[Problem]:
Starting with the line containing "Task: Select the black basic color swatch" and going on through the end of the entries, write those lines out again, switching "black" to "white" and leaving everything else the same. Leave the pictures out.

#### Material for this task

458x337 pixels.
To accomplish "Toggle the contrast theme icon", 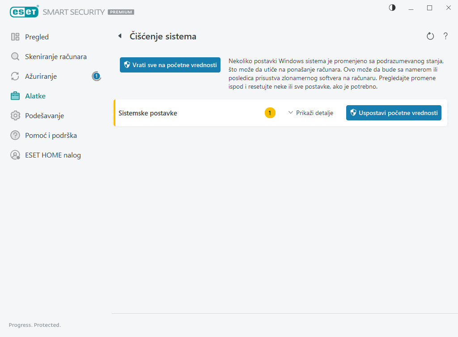I will click(392, 8).
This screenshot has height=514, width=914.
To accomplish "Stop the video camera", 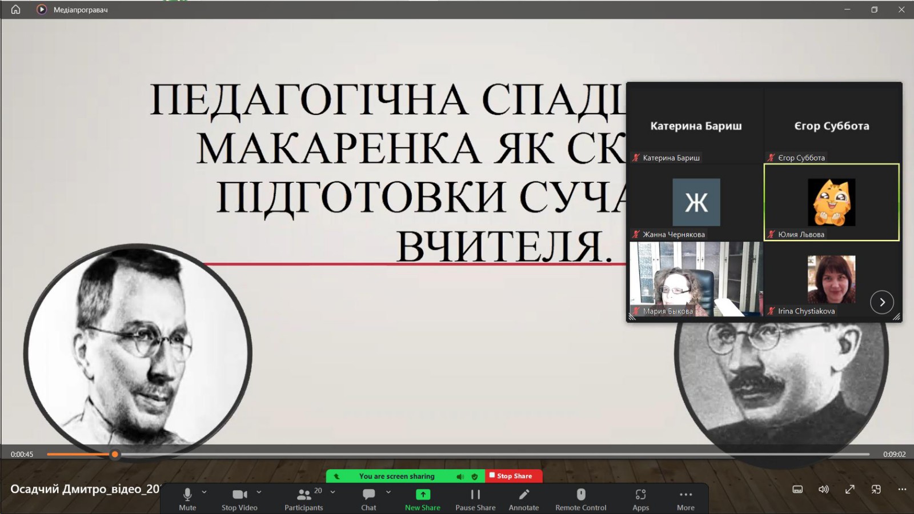I will point(239,495).

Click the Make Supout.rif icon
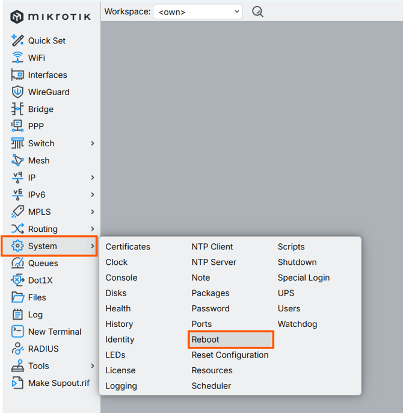coord(17,383)
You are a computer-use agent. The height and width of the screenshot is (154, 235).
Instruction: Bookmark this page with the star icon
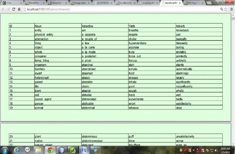(x=226, y=9)
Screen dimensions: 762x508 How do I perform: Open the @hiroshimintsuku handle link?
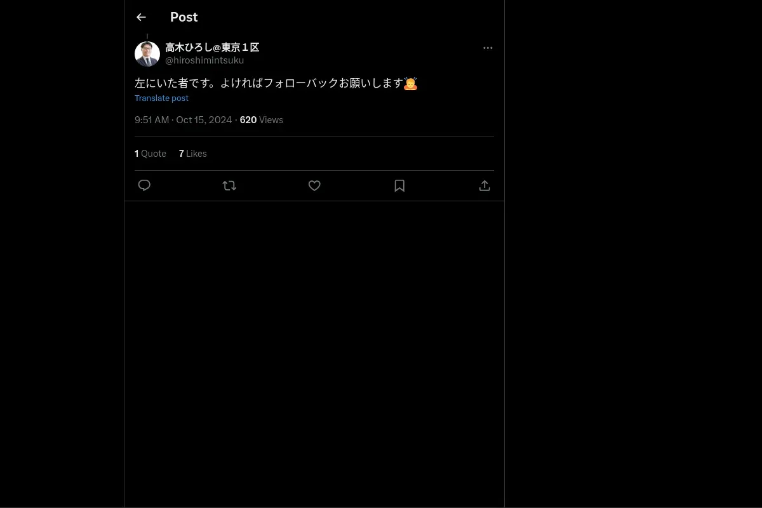(204, 60)
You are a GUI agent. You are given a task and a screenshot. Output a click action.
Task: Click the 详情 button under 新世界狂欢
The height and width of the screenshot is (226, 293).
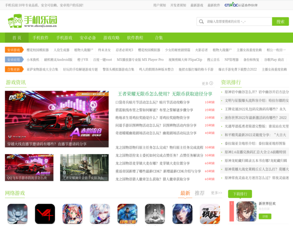[265, 217]
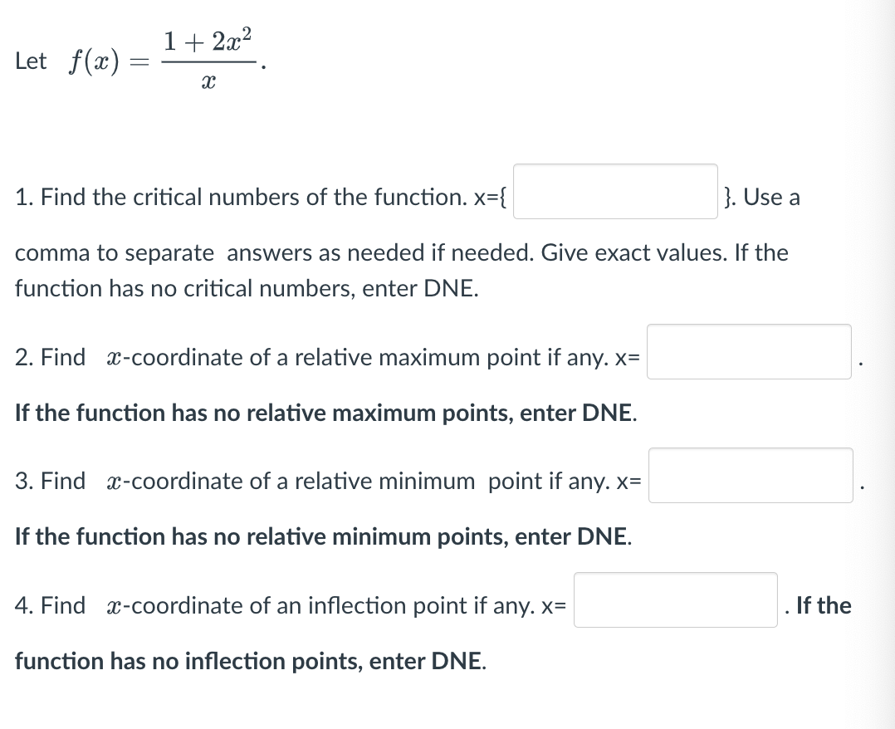This screenshot has width=895, height=729.
Task: Click the empty box beside relative minimum prompt
Action: click(x=750, y=475)
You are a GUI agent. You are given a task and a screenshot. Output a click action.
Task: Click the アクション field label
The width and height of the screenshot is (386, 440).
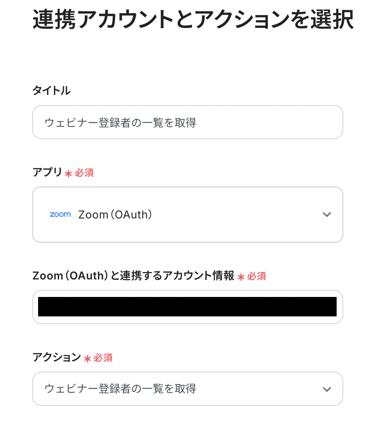tap(56, 357)
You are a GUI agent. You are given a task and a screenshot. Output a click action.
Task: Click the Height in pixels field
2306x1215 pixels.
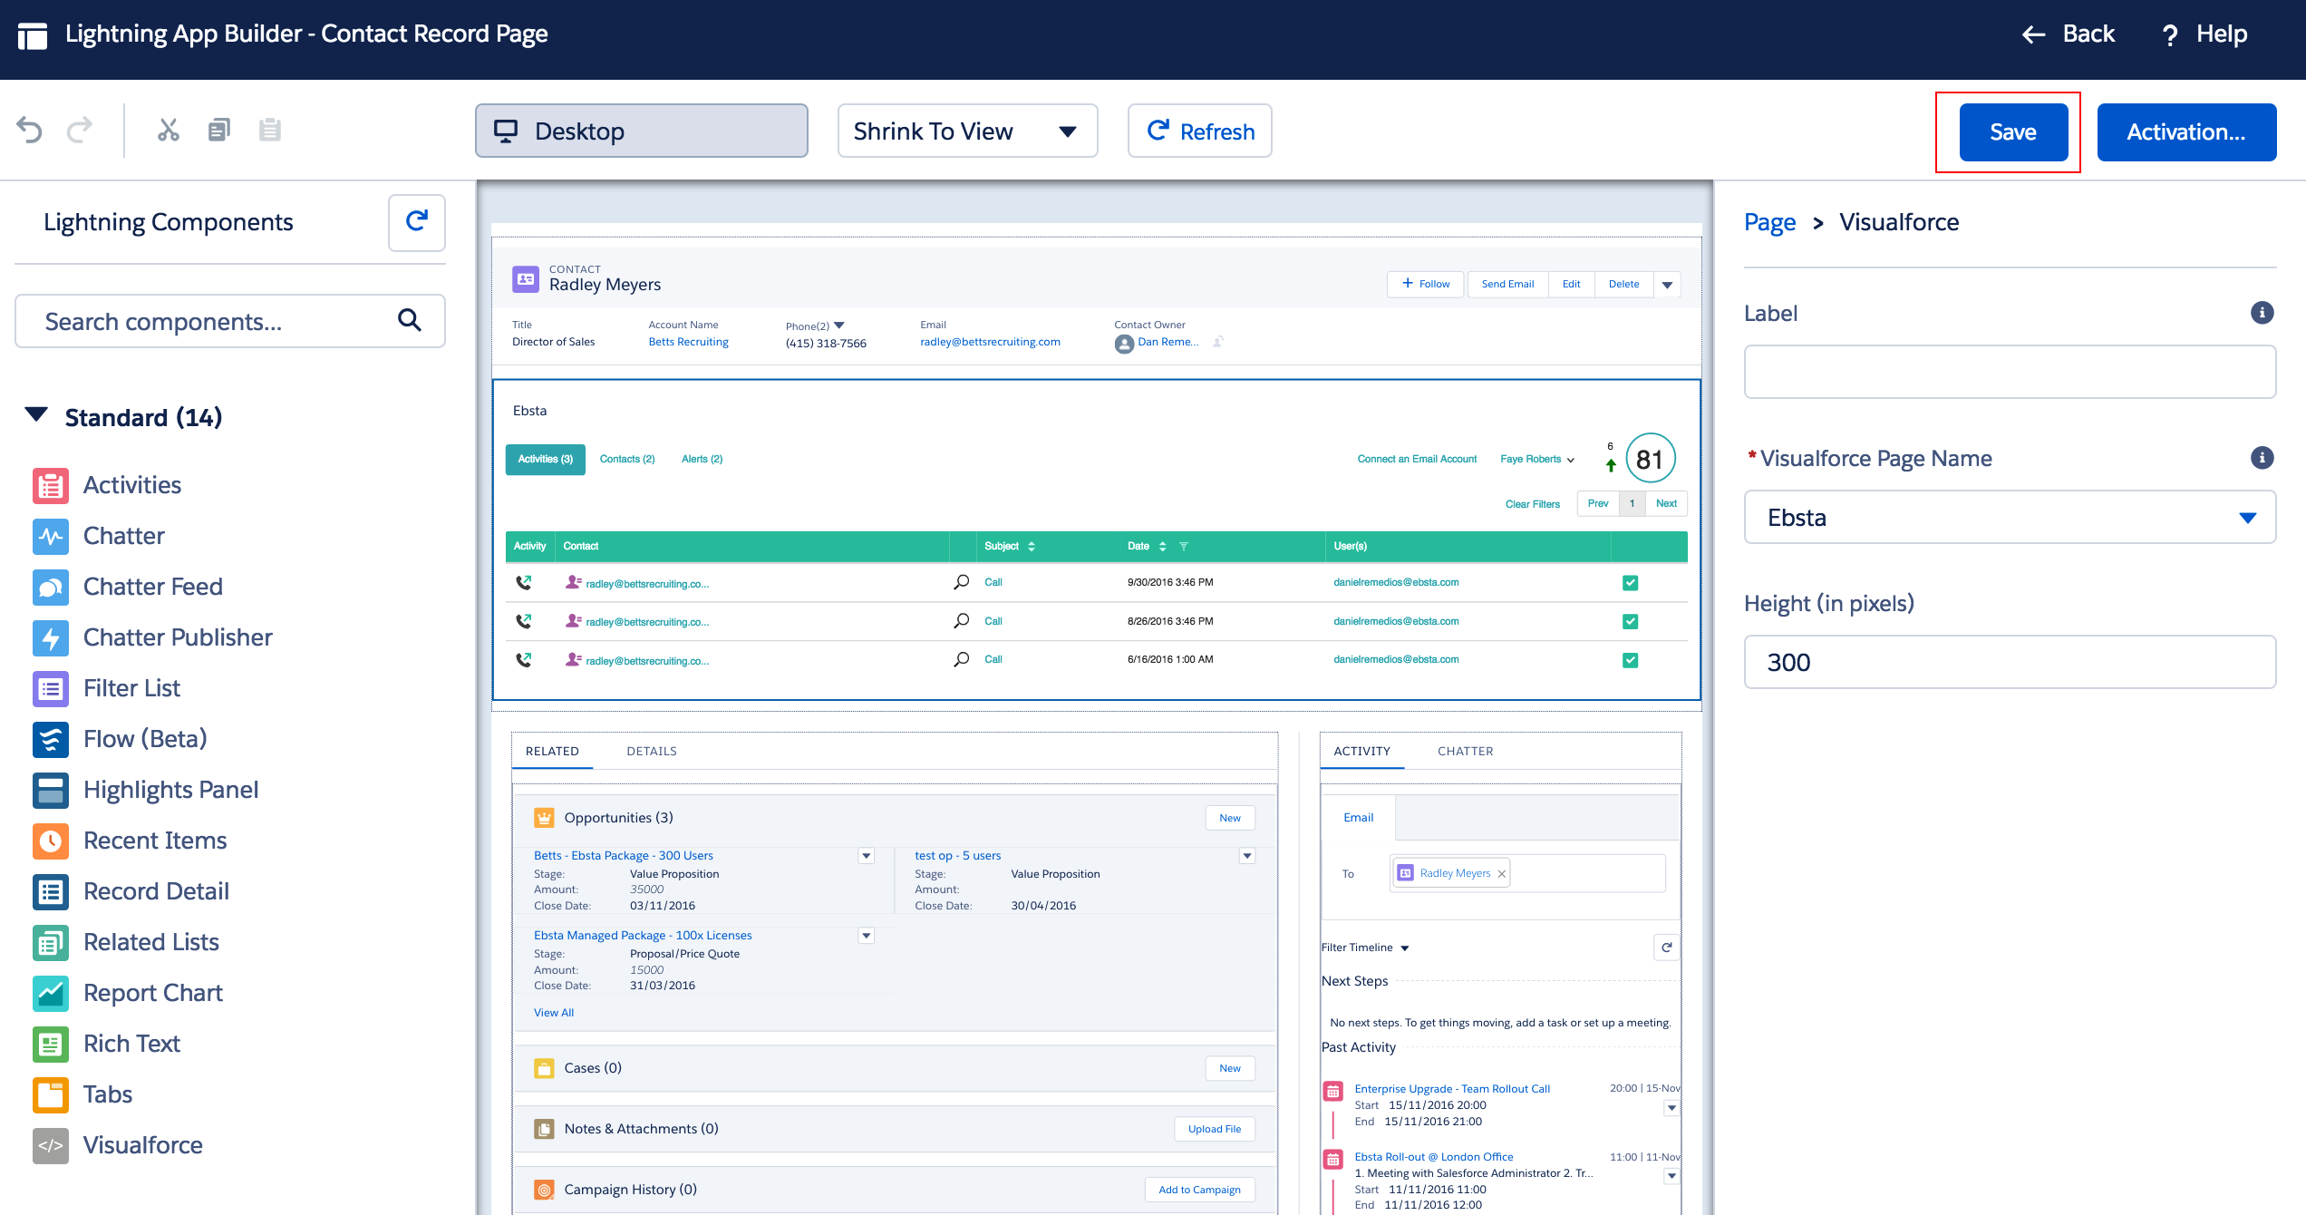[x=2009, y=663]
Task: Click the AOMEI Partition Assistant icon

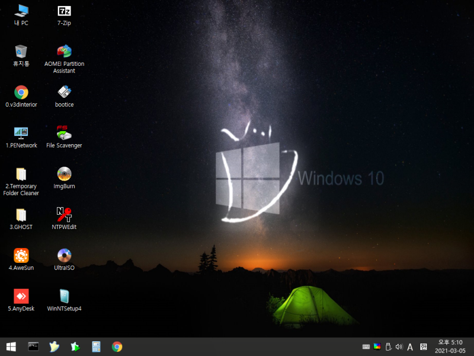Action: 64,52
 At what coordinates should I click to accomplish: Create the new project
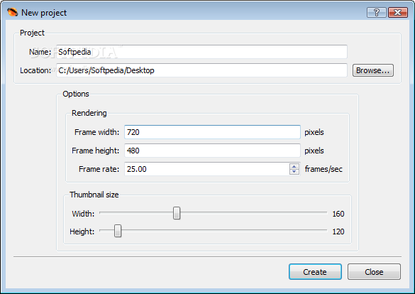[315, 272]
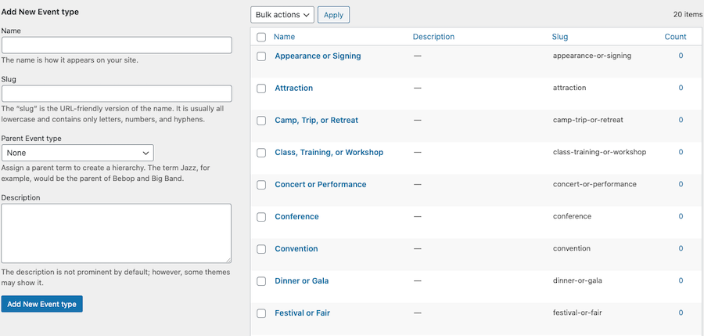
Task: Click the Dinner or Gala link
Action: click(302, 281)
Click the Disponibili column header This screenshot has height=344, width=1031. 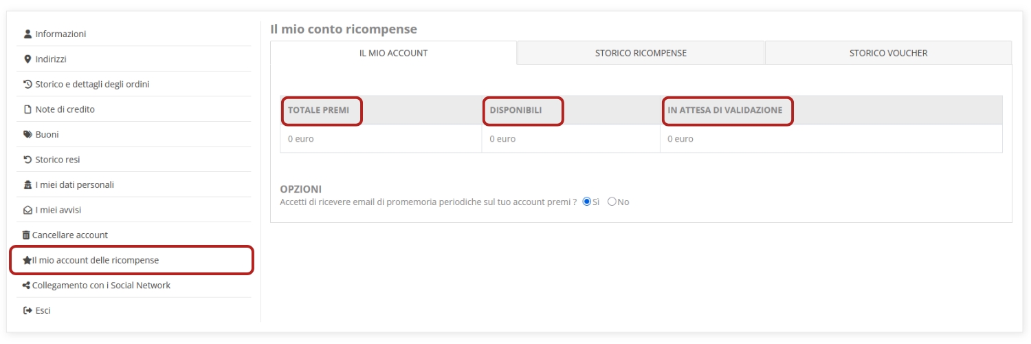click(516, 110)
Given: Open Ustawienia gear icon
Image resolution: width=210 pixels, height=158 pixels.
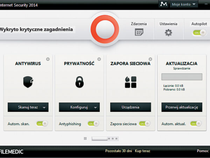Looking at the screenshot, I should point(168,33).
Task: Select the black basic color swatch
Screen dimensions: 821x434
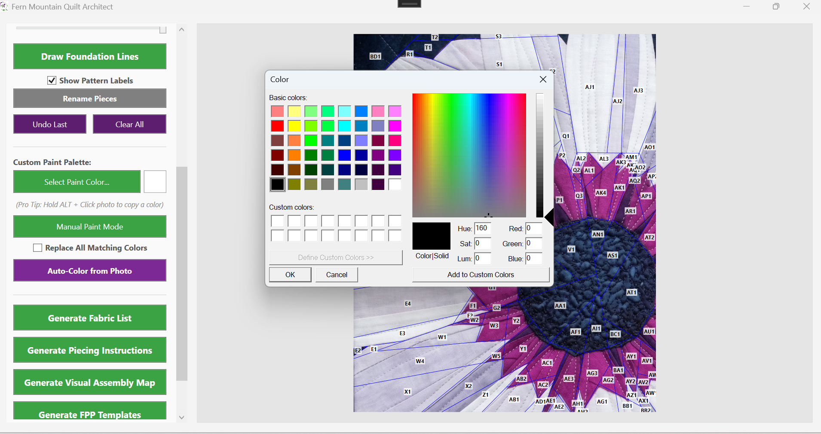Action: click(277, 184)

########

[Result of the task]:
Task: Select the white basic color swatch
Screen dimensions: 821x434
Action: click(277, 184)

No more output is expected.